Impressive!  Its author, Joseph Riley (1838-1926) , a Bradford wool merchant, made this epic trip in May and June 1889 to investigate possible fraud by his local representatives in Constantinople.

In the Notes he gives masses of detail about his itinerary, what they had to eat and how much it cost, the sights he saw, and what he thought of the local people and fellow travellers.  He suffered from  travel sickness, fellow travellers who snored, bureaucratic problems at borders, and his inability to communicate in other languages; he also encountered  beautiful landscapes and amazing sights.  He saw the Eiffel Tower the year it was built!  We leave him excitedly seeing Scutari and the Sea of Marmara, as he jostles in a rickety carriage towards his Constantinople hotel.

Joseph Riley's autobiography or Journal

Joseph Riley’s autobiography or Journal

Joseph Riley came to our attention as the father of Willie Riley, the author of Windyridge and other Yorkshire tales.  Alongside the Notes, Joseph’s Archive includes his autobiography or Journal, written in 1910 at the request of his family.  The Journal sets the 1889 voyage into perspective, explaining why he set out and what happened: it is good to report that the problem was settled.  The Journal gives the impression that his writings about 1889 continued, covering his time in Constantinople and journey home, but, frustratingly, these have not survived.

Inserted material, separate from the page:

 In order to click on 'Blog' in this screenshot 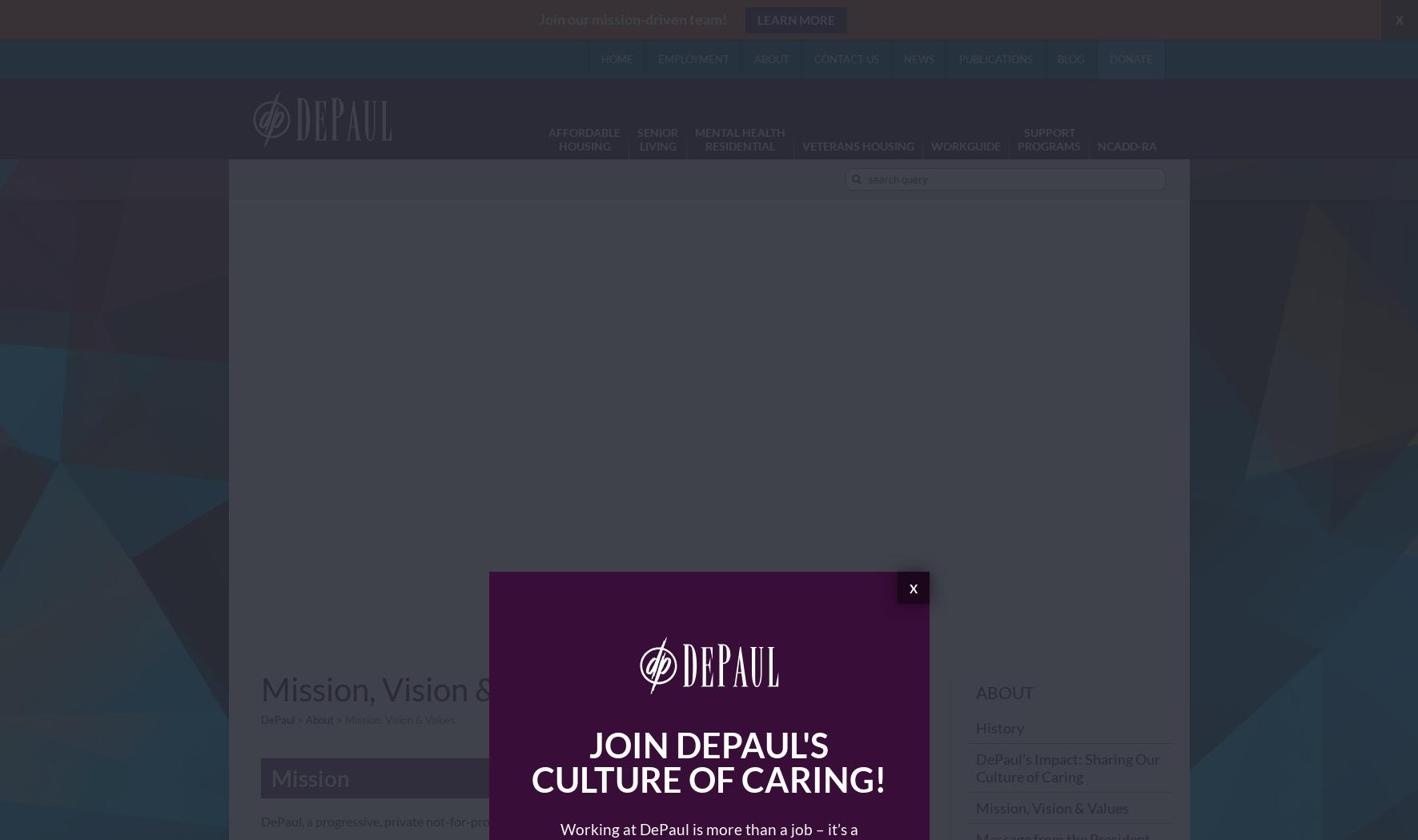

However, Joseph’s remaining writings offer such an interesting perspective on the Bradford of his time and on his own character.  We find out about his Methodism (the dominant force in his life), which helped him to become literate despite leaving school aged seven, his social and family life, his approach to business and how he, like so many other Bradford entrepeneurs, worked with and depended on contacts worldwide.

21. Death and the Woolsorter: Bradford doctors against anthrax

Bradford’s phenomenal growth and prosperity in the 19th century were founded on the wool industry.  But the industry had a dark side.  Alongside bad working conditions and poverty,  a deadly disease awaited some wool workers.

Death in the Woolpack, 1880s cartoon

Death in the Woolpack, 1880s cartoon ANT 1 p.45

In Object 3 we learned about the innovative Bradford products based on new wools from overseas such as alpaca and mohair.  These bales of wool were often contaminated with blood or skin and sometimes contained the anthrax bacillus.  Workers quickly made the link between these wools and  “bronchitis, pneumonia, and so-called blood-poisoning of a peculiar deadly nature”.  Those who sorted the bales were most vulnerable to what became known as “woolsorters’ disease”, or “la maladie de Bradford”, though other cases were known e.g. a woman who washed her husband’s contaminated clothes, or a boy who fell asleep on a bale of wool.  Death could result within a day or so, accompanied by terrible pain.

Two Bradford doctors played key roles in researching and removing the disease: Dr J.H. Bell, who established in 1879 that “woolsorters’ disease” was indeed anthrax, and Dr Fritz Eurich.  In his capacity as bacteriologist to the Bradford Anthrax Investigation Board, the latter spent many years of dangerous work growing  and experimenting on the bacillus.  He found a method of killing it by disinfecting fleeces, removing the danger without spoiling the fleece or harming the workers.

This week’s Object comes from The Anthrax Papers, copies of two scrapbooks of press cuttings about the disease in Bradford between 1878 and 1911.  The Papers have added resonance because the originals were collected by the two doctors and used as evidence in their work.  They were also used by Dr Eurich’s eldest daughter, Margaret Bligh, in writing her biography, Dr Eurich of Bradford (also in Special Collections).